**RECORDS FOR THIS EXERCISE**
——

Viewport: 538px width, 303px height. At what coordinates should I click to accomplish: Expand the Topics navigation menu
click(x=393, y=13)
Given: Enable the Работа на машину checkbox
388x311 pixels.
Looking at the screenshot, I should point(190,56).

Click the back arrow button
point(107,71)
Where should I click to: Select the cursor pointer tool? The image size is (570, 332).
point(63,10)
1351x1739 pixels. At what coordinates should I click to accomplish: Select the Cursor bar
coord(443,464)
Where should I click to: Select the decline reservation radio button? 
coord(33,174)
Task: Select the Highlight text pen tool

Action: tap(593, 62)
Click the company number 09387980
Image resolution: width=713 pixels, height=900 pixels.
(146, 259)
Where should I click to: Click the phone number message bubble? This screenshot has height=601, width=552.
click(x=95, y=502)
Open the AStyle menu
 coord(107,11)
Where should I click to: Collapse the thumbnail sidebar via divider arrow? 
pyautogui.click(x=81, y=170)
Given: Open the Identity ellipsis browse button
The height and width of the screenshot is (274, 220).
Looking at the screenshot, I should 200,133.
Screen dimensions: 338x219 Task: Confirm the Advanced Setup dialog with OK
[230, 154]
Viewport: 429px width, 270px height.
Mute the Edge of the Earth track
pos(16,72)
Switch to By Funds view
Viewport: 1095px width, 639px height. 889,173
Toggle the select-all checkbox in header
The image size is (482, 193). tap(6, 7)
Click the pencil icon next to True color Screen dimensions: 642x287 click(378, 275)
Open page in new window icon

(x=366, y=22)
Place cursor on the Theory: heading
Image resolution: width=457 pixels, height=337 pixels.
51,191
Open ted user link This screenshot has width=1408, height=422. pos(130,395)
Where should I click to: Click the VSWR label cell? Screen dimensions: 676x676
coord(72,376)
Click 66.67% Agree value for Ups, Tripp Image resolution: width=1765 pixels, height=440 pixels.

——

Write out exactly the final stretch of the listing above, beginning at the line that contains "Open the AStyle menu" and ending at its last line, with nothing added.

**EXERCISE RESPONSE**
Open the AStyle menu
 coord(107,11)
Where should I click to: Collapse the thumbnail sidebar via divider arrow? 
pyautogui.click(x=81, y=170)
Given: Open the Identity ellipsis browse button
The height and width of the screenshot is (274, 220).
Looking at the screenshot, I should 200,133.
Screen dimensions: 338x219 Task: Confirm the Advanced Setup dialog with OK
[230, 154]
Viewport: 429px width, 270px height.
Mute the Edge of the Earth track
pos(16,72)
Switch to By Funds view
Viewport: 1095px width, 639px height. 889,173
Toggle the select-all checkbox in header
The image size is (482, 193). tap(6, 7)
Click the pencil icon next to True color Screen dimensions: 642x287 click(378, 275)
Open page in new window icon

(x=366, y=22)
Place cursor on the Theory: heading
Image resolution: width=457 pixels, height=337 pixels.
51,191
Open ted user link This screenshot has width=1408, height=422. pos(130,395)
Where should I click to: Click the VSWR label cell? Screen dimensions: 676x676
coord(72,376)
Click 66.67% Agree value for Ups, Tripp Image resolution: width=1765 pixels, height=440 pixels.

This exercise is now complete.